Manhattan Distance 曼哈頓距離

from sklearn.metrics.pairwise import manhattan_distances

manhattan_distances([0, 0, 0, 0], [0, 0 , 0, 0])
# array([[ 0.]])

manhattan_distances([1, 1, 1, 0], [1, 0, 0, 0])
# array([[ 2.]])

manhattan_distances([0, 1, 0, 1], [1, 0, 1, 0])
# array([[ 4.]])

ref:
http://scikit-learn.org/stable/modules/generated/sklearn.metrics.pairwise.manhattan_distances.html

Similarity

Cosine similarity 餘弦相似度

from sklearn.metrics.pairwise import cosine_similarity
from sklearn.metrics.pairwise import cosine_distances
from sklearn.metrics.pairwise import pairwise_distances
from scipy.spatial.distance import pdist, squareform

cosine_similarity(matrix) == \
1 - cosine_distances(matrix) == \
1 - pairwise_distances(matrix, metric='cosine') == \
1 - squareform(pdist(matrix, 'cosine'))

cosine_similarity([0, 0, 0, 0], [0, 0, 0, 0])
# array([[ 0.]])

cosine_similarity([1, 0, 0, 0], [1, 0, 0, 0])
# array([[ 1.]])

cosine_similarity([1, 0, 1, 0], [0, 1, 0, 1])
# array([[ 0.]])

cosine_similarity([1, 0, 0, 1], [1, 0, 0, 0])
# array([[ 0.70710678]])

cosine_similarity([1, 0, 0, 1], [1, 0, 1, 0])
# array([[ 0.5]])

ref:
http://scikit-learn.org/stable/modules/generated/sklearn.metrics.pairwise.cosine_similarity.html
http://scikit-learn.org/stable/modules/generated/sklearn.metrics.pairwise.cosine_distances.html
http://scikit-learn.org/stable/modules/generated/sklearn.metrics.pairwise.pairwise_distances.html
https://docs.scipy.org/doc/scipy/reference/generated/scipy.spatial.distance.pdist.html

Jaccard similarity coefficient score

from sklearn.metrics import jaccard_similarity_score

jaccard_similarity_score([0, 0, 0, 0], [0, 0, 0, 0])
# 1.0

jaccard_similarity_score([0, 0, 0, 0], [1, 0, 0, 0])
# 0.75

jaccard_similarity_score([1, 0, 0, 0], [1, 0, 0, 0])
# 1.0

jaccard_similarity_score([1, 0, 1, 0], [0, 1, 0, 1])
# 0.0

ref:
http://scikit-learn.org/stable/modules/generated/sklearn.metrics.jaccard_similarity_score.html

http://datascience.stackexchange.com/questions/5121/applications-and-differences-for-jaccard-similarity-and-cosine-similarity

Log-Likelihood similarity

TODO

Pearson correlation coefficient 皮爾森相關係數

It has a value between +1 and −1 inclusive, where 1 is total positive linear correlation, 0 is no linear correlation, and −1 is total negative linear correlation. You should only calculate Pearson Correlations when the number of items in common between two users is > 1, preferably greater than 5/10. Only calculate the Pearson Correlation for two users where they have commonly rated items.

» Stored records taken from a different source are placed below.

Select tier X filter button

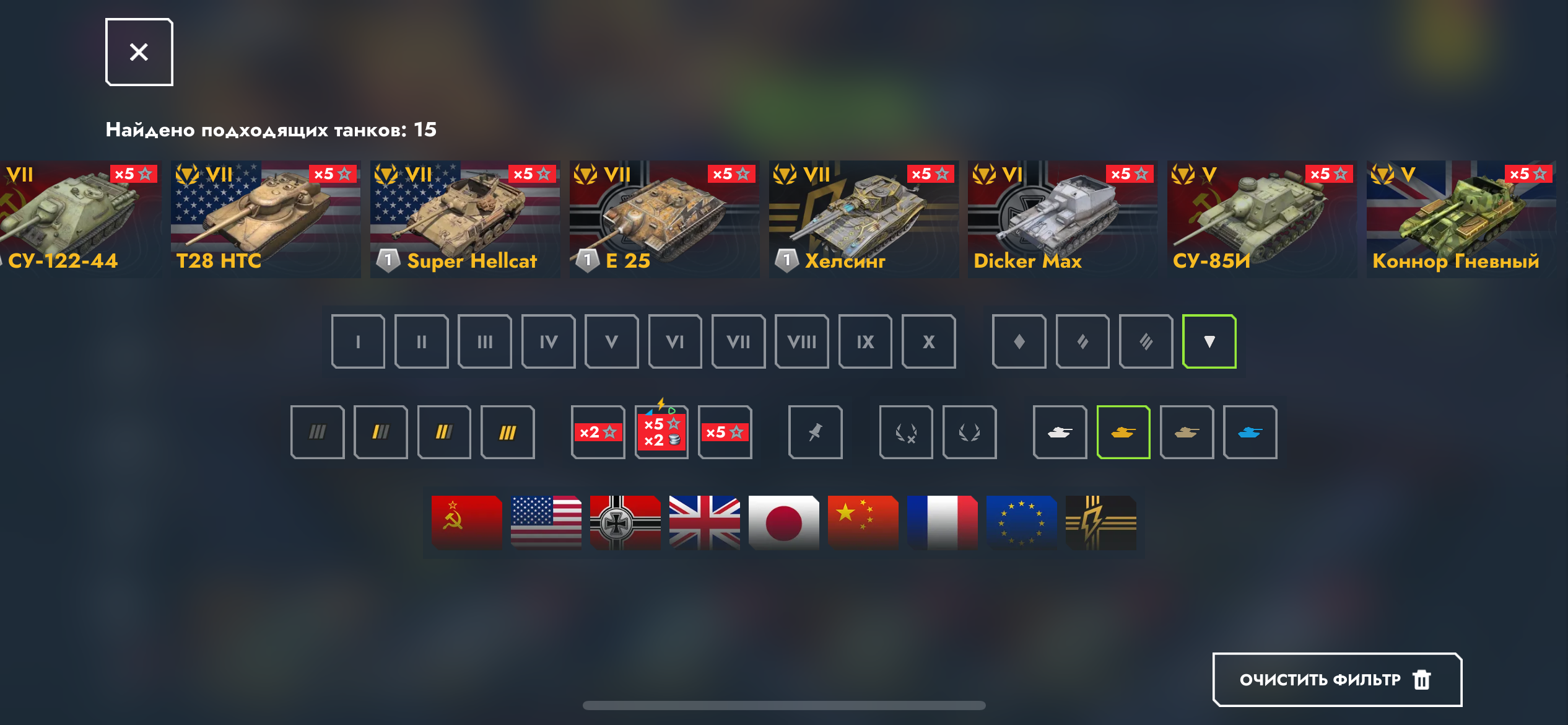(928, 341)
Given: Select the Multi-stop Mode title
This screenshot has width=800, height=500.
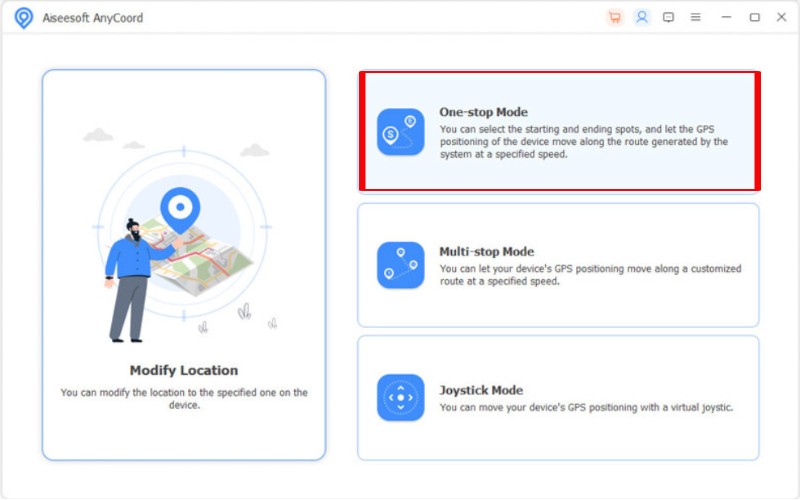Looking at the screenshot, I should click(x=487, y=252).
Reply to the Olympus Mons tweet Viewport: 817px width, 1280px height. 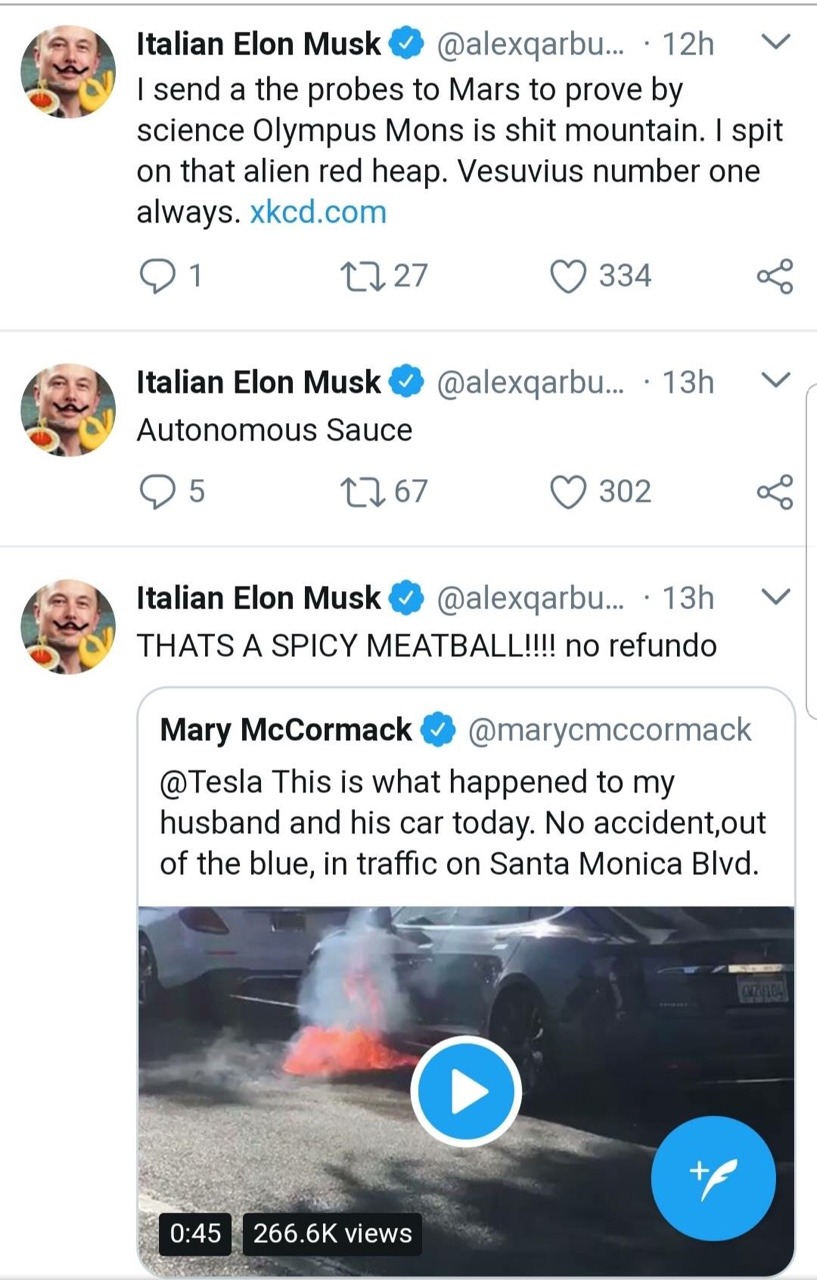click(158, 275)
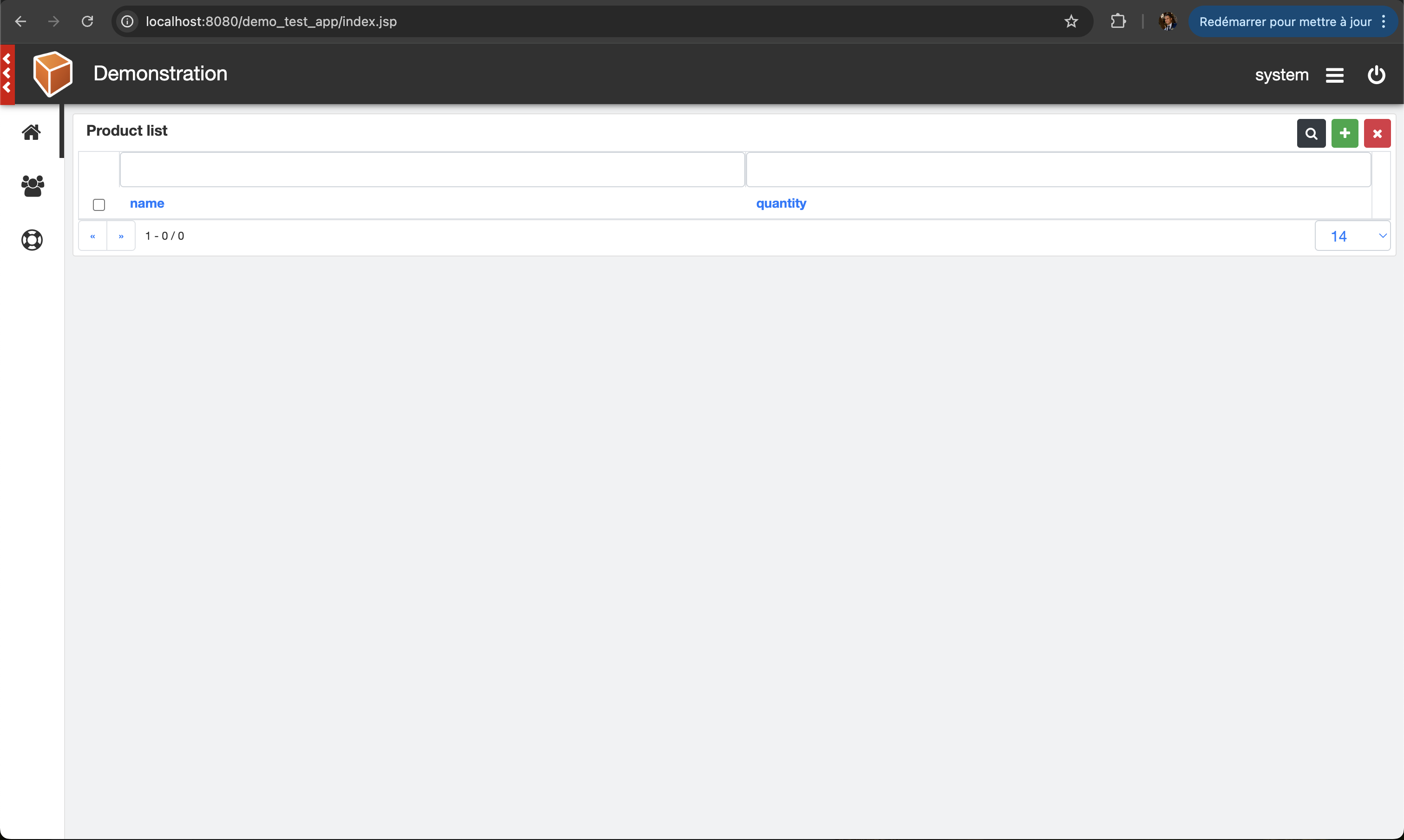Click the red X close list button
The width and height of the screenshot is (1404, 840).
(x=1377, y=134)
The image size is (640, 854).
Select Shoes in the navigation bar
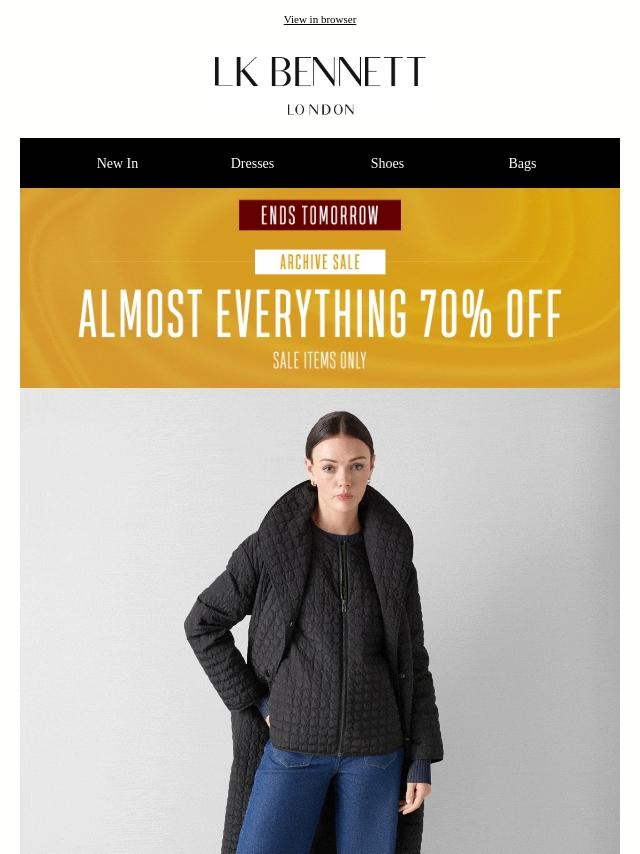tap(387, 163)
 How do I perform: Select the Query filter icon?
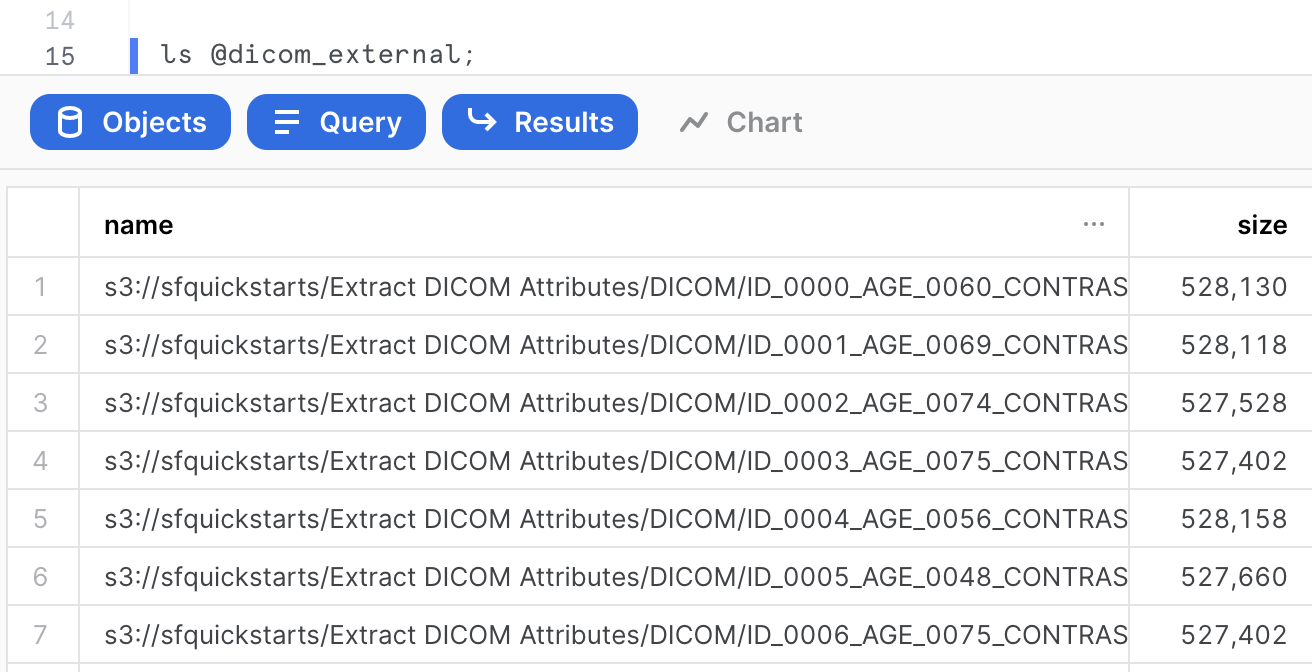pos(287,122)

For hign-dimensional binary attributes, the performances of Pearson correlation coefficient and Cosine similarity
are better than Jaccard similarity coefficient score.

from scipy.stats import pearsonr

pearsonr([1, 0, 1, 1], [0, 0, 0, 0])
# (nan, 1.0)

pearsonr([1, 0, 1, 1], [1, 0, 0, 0])
# (0.33333333333333331, 0.66666666666666607)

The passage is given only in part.